Directions: Return the records exactly as they stand, and keep the pictures out of the copy.
•••
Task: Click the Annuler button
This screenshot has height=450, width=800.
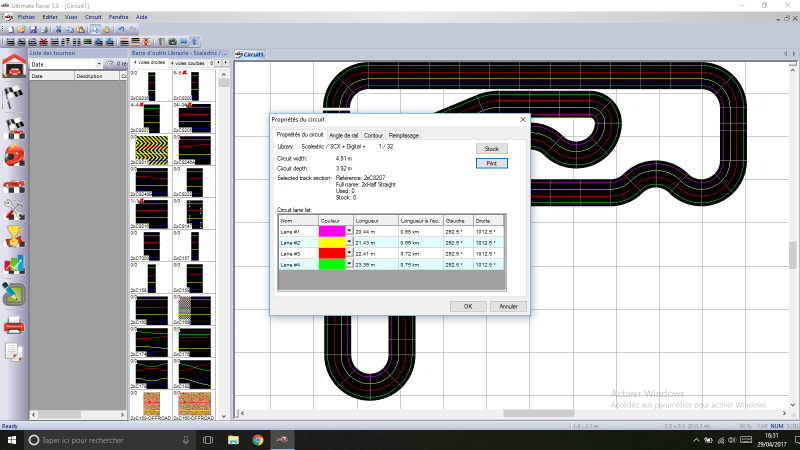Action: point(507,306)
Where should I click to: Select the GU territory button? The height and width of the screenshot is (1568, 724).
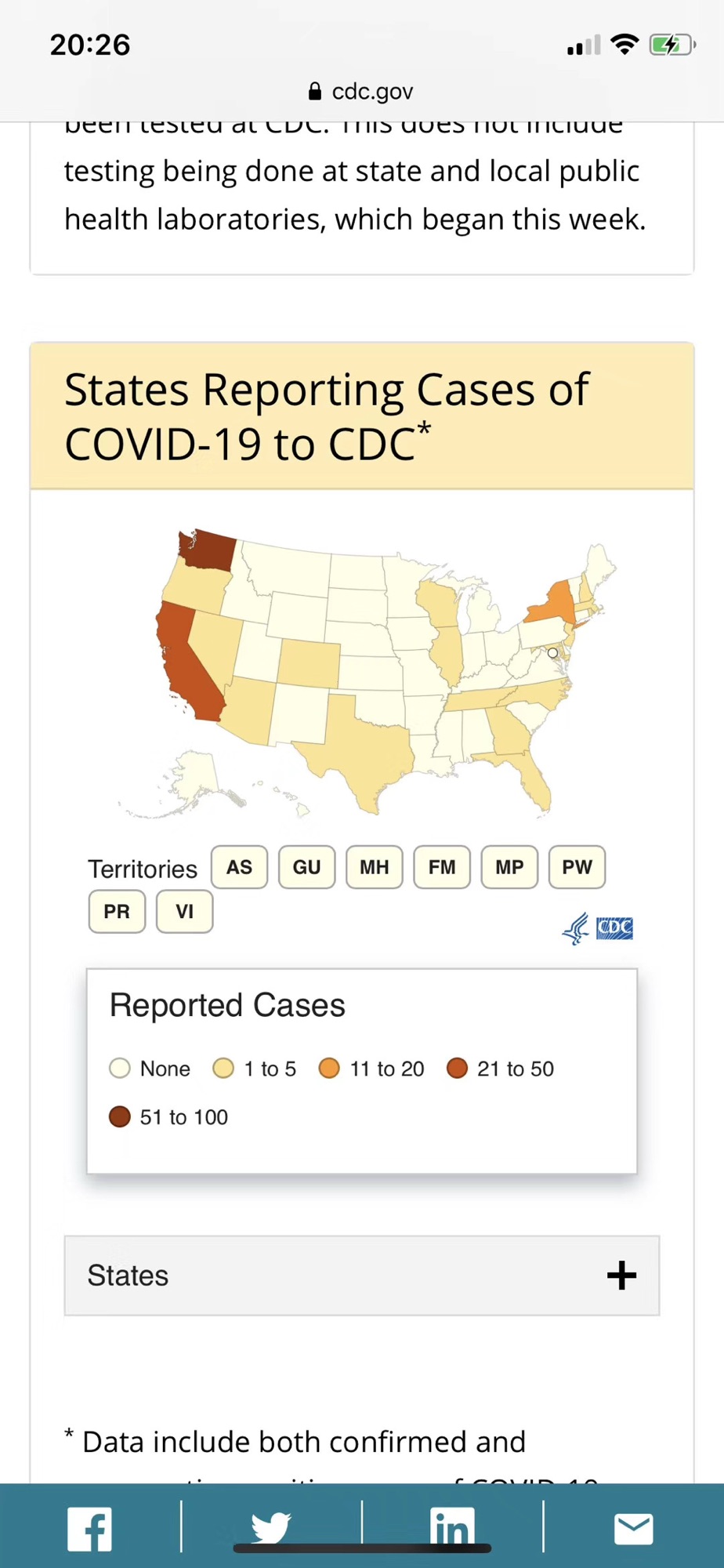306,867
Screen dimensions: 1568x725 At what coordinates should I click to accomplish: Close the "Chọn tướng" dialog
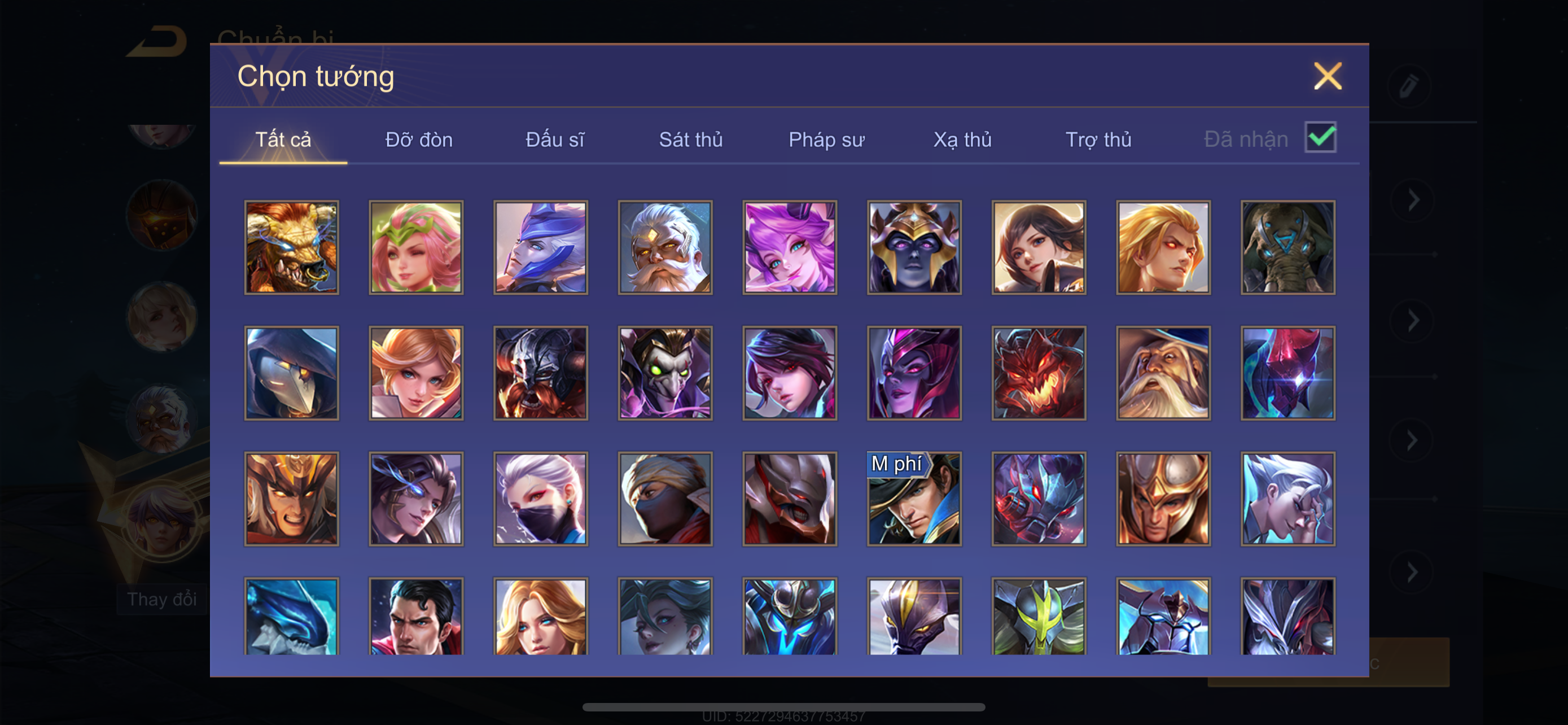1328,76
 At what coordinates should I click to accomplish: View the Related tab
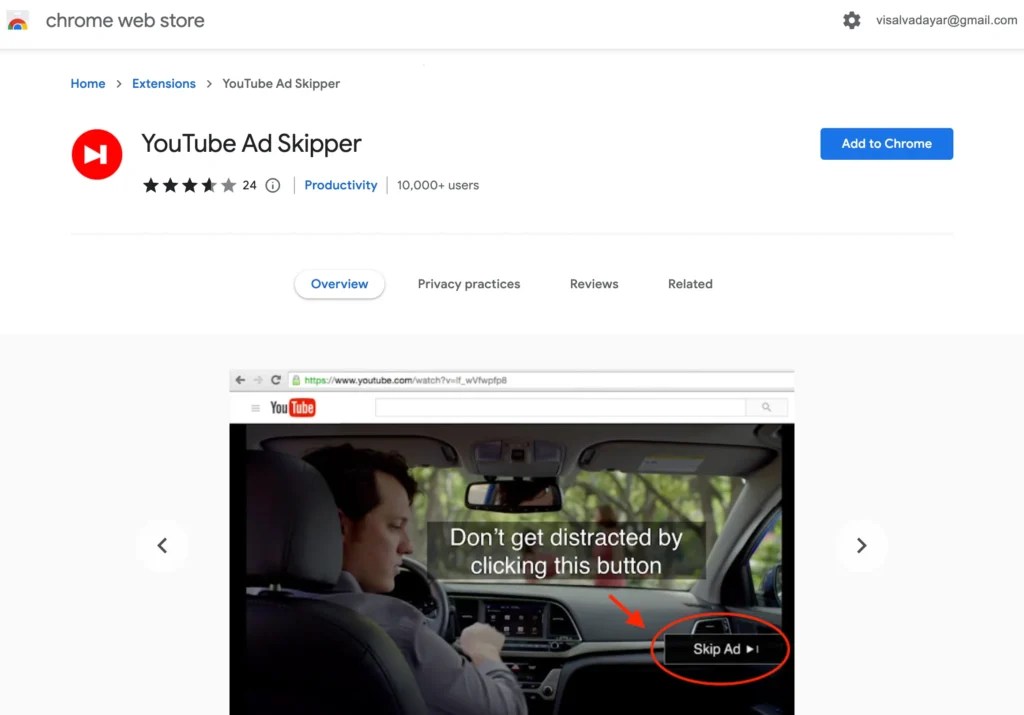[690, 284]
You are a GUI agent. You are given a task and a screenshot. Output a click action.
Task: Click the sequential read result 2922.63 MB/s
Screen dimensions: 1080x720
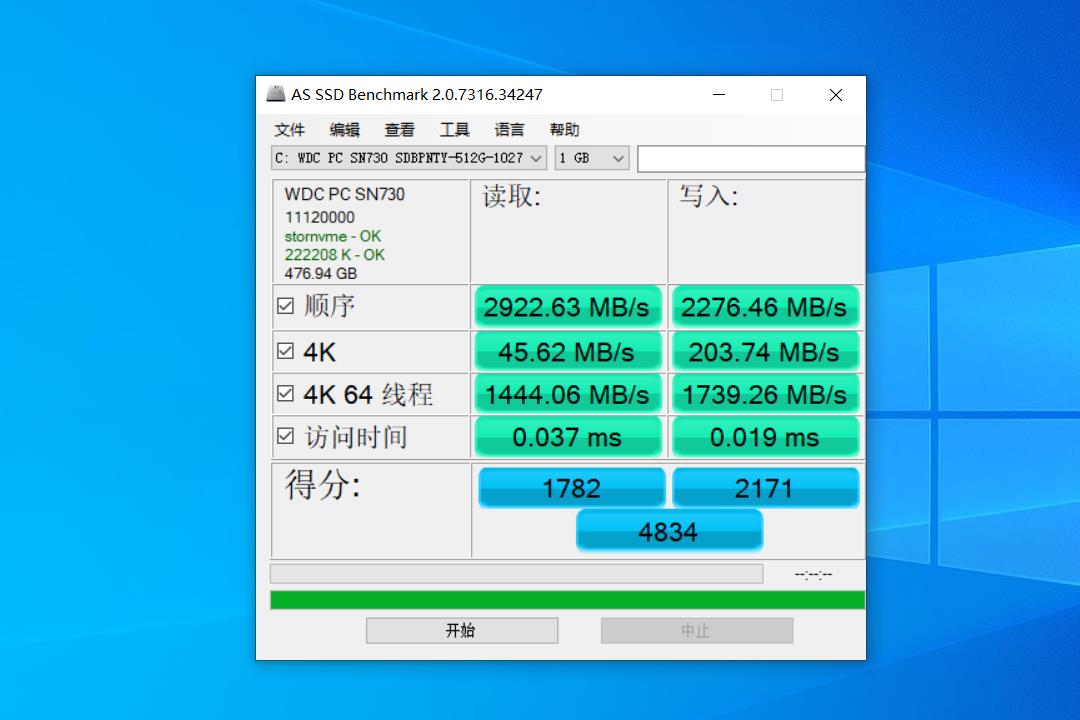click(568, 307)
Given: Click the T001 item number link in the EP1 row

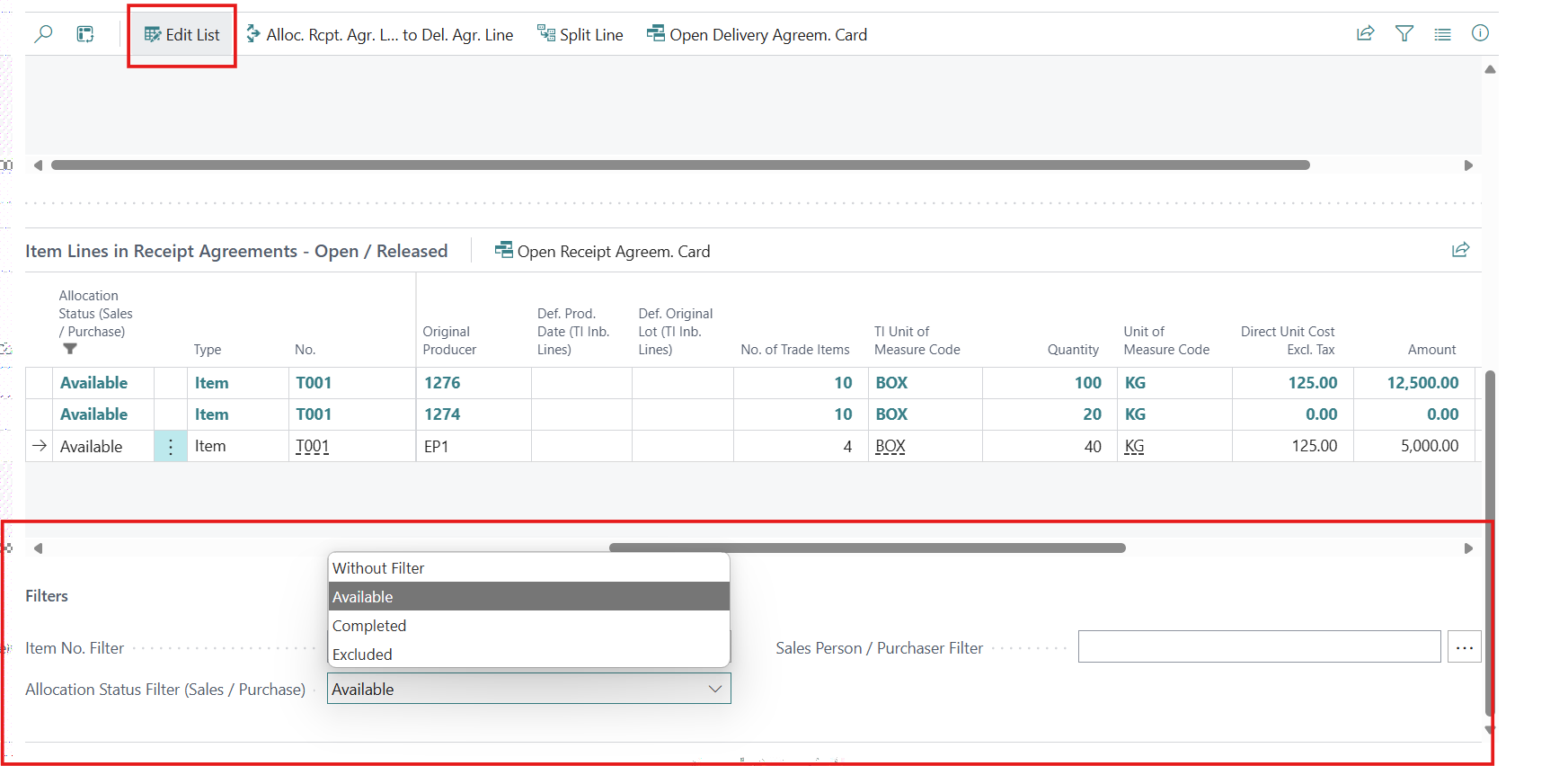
•••
Finished task:
Task: Click the Annuler button
This screenshot has height=450, width=800.
Action: point(507,306)
Where should I click to: Select the GU territory button? The height and width of the screenshot is (1568, 724).
306,867
Screen dimensions: 1568x725 At what coordinates should I click to accomplish: Close the "Chọn tướng" dialog
1328,76
 At what coordinates should I click to accomplish: View the Related tab
[690, 284]
You are a GUI agent. You are given a task and a screenshot. Output a click action.
Task: Click the sequential read result 2922.63 MB/s
Screen dimensions: 1080x720
click(568, 307)
Given: Click the T001 item number link in the EP1 row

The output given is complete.